Russie : le maillon faible de la démocratie

Les relations russo-germaniques ne sont pas au beau fixe.

Article publié en collaboration avec l’Aleps.

Si la France peut paraître le maillon faible de la liberté économique en Europe, la Russie est certainement le maillon faible de la démocratie. Nous avons souvent dénoncé ici même les atteintes aux droits de l’homme et aux libertés publiques : manifestations interdites, censures de spectacles, arrestations massives, emprisonnement d’opposants se succèdent et semblent même s’accélérer depuis l’élection « triomphale » de Poutine à la Présidence de la République.

Il est cependant de bon ton chez certains leaders politiques de renforcer des liens personnels avec le maître du Kremlin. Ainsi Nicolas Sarkozy va-t-il rencontrer Poutine « avec un très grand plaisir ». Ainsi Barack Obama a-t-il officiellement accepté de se rendre à l’invitation d’une visite officielle à Moscou « pour faire progresser les relations bilatérales dans tous les domaines ». Diplomatie oblige…

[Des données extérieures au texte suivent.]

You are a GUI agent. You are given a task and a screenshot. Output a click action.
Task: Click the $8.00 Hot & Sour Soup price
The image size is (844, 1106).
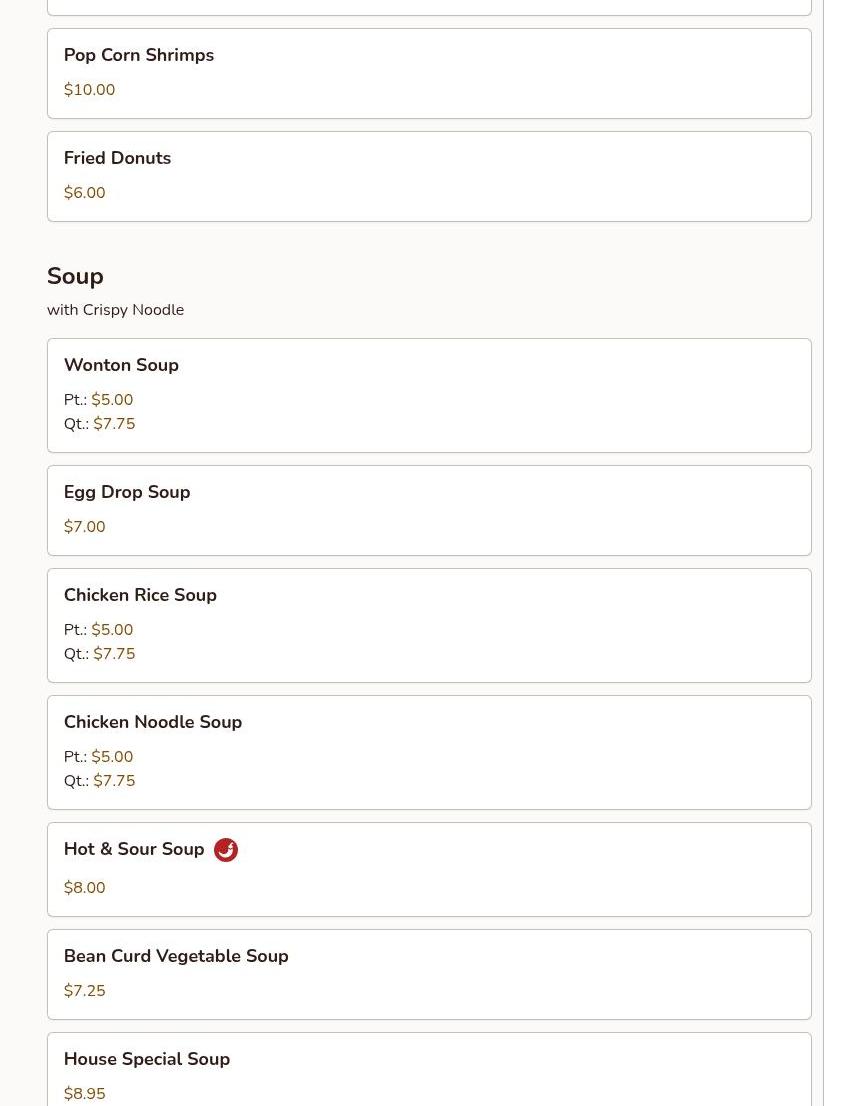(x=85, y=888)
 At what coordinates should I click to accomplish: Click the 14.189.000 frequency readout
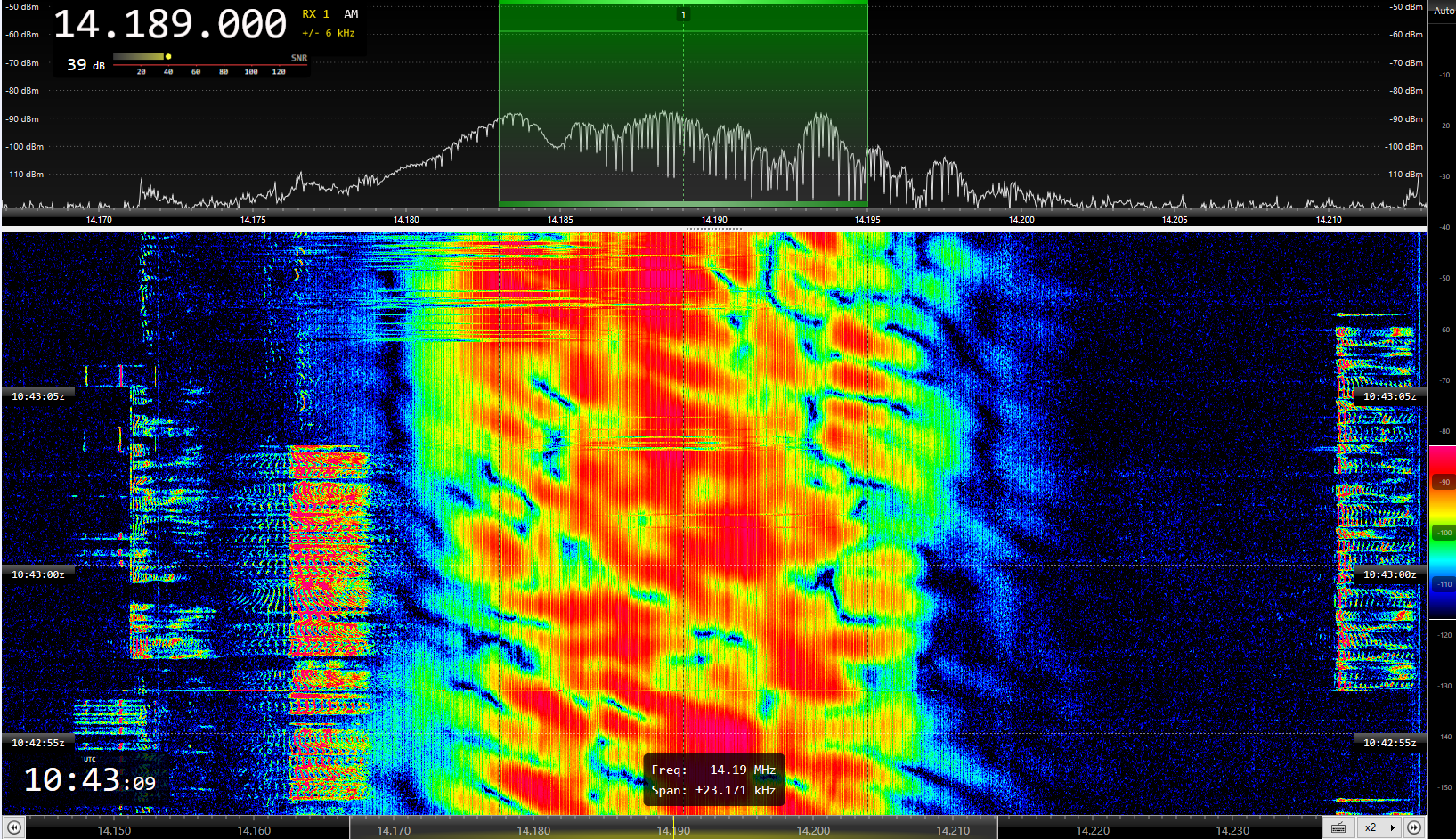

Le ton est assez différent avec les Allemands. La Chancelière et le Président se sont rencontrés vendredi à Saint-Pétersbourg dans le cadre du « forum russo-allemand de la société civile ». La chancelière a sans doute tenu compte d’une motion votée au Bundestag qui « constate avec une grande inquiétude que depuis le retour du président Poutine, la Russie a pris des mesures réprimant et criminalisant des citoyens actifs ayant un engagement critique vis-à-vis du gouvernement. » Le Figaro (du mercredi 14 novembre) relate aussi un incident récent : pour avoir déclaré « qu’aujourd’hui la police, la justice et les législateurs misent sur l’intimidation et la répression de la société civile », l’envoyé spécial de la Chancelière, Andreas Schockenhoff, s’est vu interdire par le gouvernement russe de s’exprimer officiellement en public. La chancelière en a été « abasourdie ».